The book starts with a discussion of the classical elements, fire, earth, water and air. Plato, Aristotle, Anaximander and some folks I'd never heard of like Empedocles and Thales all made appearances. We learned more than I can summarize here but there were a couple of things that stood out.

One, for me, was the hold Aristotle held on the Christian church. Think it was scripture that lay at the base of Galileo's persecution? Ha! It was Aristotle. It highlighted again how you simply can't frame medieval issues of church and natural philosophy in context of modern ideas about science and religion or the perceived conflicts between them.

What Catherine really enjoyed was Plato. Not in the sense that, "Mom! Plato's Republic is soooo kewl!" but that those platonic solids she built a couple of months ago suddenly became relevant again. It turns out that those shapes are the shape Plato assigned to the elements! Well, except for the dodecahedron which apparently was consigned tothe heavens as part of the fifth element, the aether. Cool, eh?

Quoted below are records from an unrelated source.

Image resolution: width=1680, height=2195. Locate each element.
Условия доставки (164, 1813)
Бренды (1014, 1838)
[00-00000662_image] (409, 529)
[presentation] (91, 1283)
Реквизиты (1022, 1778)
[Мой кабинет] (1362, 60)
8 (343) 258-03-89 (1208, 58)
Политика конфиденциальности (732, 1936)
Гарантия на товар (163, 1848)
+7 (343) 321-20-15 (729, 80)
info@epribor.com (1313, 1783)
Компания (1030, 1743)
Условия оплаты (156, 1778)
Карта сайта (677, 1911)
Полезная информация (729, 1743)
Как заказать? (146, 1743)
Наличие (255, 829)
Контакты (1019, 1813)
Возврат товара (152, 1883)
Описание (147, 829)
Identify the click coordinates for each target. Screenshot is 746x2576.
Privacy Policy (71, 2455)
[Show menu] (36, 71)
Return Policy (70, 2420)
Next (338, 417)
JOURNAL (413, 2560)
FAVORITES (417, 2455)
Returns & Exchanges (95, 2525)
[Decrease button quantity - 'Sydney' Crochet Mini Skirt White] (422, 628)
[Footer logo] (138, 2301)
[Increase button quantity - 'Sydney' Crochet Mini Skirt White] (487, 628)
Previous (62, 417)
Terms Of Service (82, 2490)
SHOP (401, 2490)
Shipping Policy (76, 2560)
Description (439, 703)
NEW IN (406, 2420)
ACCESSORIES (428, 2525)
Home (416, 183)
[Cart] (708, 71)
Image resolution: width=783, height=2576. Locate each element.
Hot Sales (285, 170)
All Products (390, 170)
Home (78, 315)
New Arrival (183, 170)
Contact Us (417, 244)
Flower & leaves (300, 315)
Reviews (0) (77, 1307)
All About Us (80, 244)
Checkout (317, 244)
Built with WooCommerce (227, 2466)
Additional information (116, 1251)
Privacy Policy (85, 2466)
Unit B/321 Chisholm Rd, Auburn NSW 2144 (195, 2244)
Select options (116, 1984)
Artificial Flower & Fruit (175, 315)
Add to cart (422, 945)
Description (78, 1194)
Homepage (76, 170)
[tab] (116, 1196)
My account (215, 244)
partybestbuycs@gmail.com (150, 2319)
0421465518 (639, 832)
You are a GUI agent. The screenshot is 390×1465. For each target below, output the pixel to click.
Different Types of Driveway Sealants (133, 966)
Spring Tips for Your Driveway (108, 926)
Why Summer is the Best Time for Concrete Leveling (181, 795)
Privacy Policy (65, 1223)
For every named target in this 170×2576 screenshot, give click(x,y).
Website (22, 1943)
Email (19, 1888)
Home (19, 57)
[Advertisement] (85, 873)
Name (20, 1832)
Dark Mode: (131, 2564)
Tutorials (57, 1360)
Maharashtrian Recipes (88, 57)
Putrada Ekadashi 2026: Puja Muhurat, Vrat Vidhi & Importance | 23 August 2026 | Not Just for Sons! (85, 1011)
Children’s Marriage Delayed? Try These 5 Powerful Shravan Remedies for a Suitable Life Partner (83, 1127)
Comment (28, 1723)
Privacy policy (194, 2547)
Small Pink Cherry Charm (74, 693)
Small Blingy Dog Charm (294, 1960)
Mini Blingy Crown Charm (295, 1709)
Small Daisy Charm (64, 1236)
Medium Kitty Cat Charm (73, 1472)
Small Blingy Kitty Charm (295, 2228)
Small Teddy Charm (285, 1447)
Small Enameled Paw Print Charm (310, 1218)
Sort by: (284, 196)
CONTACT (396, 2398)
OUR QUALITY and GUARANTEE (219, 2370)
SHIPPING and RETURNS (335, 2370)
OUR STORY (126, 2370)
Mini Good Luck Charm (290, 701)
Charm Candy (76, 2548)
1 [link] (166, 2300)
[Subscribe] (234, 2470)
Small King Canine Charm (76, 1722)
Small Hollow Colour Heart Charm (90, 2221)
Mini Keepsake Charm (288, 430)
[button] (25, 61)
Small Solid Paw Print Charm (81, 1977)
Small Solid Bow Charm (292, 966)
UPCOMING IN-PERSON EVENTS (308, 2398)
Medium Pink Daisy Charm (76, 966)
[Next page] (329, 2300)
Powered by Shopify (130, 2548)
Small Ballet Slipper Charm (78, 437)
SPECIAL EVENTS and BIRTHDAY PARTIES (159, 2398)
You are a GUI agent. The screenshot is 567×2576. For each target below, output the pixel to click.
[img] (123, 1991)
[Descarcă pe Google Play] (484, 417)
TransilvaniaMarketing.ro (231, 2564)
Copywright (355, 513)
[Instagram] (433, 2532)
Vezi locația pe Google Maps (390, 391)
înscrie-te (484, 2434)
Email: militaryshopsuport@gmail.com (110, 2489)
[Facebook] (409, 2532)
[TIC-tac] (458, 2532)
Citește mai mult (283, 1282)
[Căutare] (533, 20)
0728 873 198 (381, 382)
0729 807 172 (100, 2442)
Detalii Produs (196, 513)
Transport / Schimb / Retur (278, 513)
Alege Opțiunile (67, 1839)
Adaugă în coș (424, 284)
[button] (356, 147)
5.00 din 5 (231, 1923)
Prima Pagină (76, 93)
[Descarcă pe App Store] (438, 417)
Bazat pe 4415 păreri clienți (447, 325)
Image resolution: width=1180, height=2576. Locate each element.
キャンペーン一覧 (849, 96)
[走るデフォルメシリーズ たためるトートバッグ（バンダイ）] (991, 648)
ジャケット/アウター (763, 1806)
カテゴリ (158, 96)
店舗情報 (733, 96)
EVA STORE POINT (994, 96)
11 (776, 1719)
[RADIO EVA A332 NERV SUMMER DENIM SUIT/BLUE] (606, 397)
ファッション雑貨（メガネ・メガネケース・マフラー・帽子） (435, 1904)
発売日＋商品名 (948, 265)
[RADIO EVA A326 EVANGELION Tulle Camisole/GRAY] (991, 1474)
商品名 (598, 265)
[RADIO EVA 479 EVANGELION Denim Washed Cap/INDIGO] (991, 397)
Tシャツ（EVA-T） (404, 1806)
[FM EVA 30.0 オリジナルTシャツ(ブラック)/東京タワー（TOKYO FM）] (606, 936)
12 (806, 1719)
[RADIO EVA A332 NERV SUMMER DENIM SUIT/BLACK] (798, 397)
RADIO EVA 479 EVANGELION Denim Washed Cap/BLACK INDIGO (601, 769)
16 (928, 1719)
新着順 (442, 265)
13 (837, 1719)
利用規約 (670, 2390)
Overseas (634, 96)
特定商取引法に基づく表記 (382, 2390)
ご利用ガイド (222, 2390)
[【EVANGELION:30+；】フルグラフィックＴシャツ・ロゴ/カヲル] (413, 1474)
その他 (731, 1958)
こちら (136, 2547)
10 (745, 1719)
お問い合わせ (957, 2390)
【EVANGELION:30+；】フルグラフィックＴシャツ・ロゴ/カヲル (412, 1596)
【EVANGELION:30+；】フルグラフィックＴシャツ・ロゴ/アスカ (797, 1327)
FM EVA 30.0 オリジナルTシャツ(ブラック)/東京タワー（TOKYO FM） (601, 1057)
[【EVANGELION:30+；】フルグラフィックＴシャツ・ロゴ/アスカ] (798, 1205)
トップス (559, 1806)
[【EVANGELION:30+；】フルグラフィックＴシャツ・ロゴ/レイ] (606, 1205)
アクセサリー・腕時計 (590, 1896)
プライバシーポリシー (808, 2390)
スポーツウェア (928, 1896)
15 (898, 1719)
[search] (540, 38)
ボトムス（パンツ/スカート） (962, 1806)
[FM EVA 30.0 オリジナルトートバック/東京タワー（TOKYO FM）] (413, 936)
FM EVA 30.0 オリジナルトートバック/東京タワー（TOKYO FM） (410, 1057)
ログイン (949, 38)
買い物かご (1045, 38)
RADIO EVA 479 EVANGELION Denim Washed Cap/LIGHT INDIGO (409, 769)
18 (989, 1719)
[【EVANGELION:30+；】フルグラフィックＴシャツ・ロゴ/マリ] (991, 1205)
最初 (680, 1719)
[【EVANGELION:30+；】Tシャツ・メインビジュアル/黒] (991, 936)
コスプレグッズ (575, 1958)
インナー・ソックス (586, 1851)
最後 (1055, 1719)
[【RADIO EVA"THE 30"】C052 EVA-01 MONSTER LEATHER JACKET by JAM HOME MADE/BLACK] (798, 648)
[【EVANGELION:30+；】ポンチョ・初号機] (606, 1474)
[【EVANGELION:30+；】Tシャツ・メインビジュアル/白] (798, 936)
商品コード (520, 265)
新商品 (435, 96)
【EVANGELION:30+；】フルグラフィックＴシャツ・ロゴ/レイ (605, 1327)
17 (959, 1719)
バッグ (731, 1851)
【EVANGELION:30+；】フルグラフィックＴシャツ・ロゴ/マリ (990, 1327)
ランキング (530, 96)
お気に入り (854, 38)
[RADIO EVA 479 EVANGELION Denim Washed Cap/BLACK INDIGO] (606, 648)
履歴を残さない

She also noticed the name of a tract by Roman poet Lucretius, De rerum natura which in English is On the Nature of Things. this got a big smile because one of her favourite shows is a Canadian science show called The Nature of Things which we watch mostly in reruns. We decided the tract made a likely source for the title of the show.

This all sounds so highbrow and geeky. Rest assured there was a running joke on goose poop that continued through the whole reading.